Q: How do I specify the text I want to search for in this tutorial?

A: To specify the text you want to search for, create a TextFragmentAbsorber object and set its search parameter using the Text property. Replace the default "text" in the tutorial’s code with your desired search phrase.

Q: How do I retrieve properties of the extracted text segments?

After accepting the TextFragmentAbsorber for a specific page of the PDF, you can retrieve the extracted text segments using the TextFragments property of the absorber object. This provides access to a collection of text fragments, each containing multiple text segments.

Q: Can I customize the code to perform additional actions on each text segment?
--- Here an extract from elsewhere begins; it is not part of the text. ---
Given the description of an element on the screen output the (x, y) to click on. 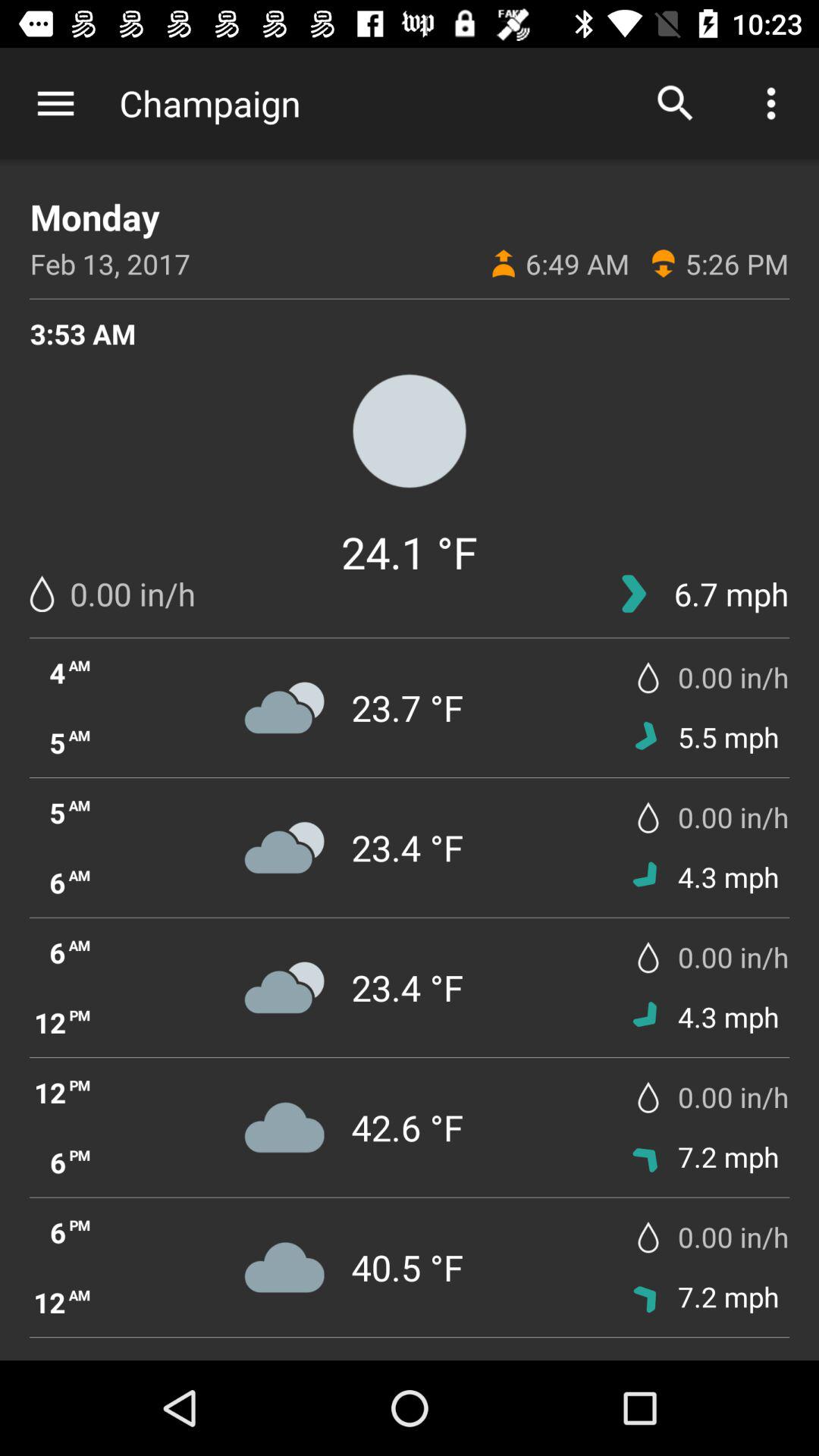
menu items (55, 103)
A: Absolutely. The tutorial’s sample code provides a loop to iterate through the retrieved text segments. You can customize the code within this loop to perform additional actions on each text segment, based on your project requirements.

Q: How do I save the modified PDF document after extracting text segments?

A: This tutorial primarily focuses on searching for text segments and retrieving their properties. If you intend to make modifications to the PDF, you can refer to other Aspose.PDF documentation to learn how to manipulate and save the document based on your specific needs.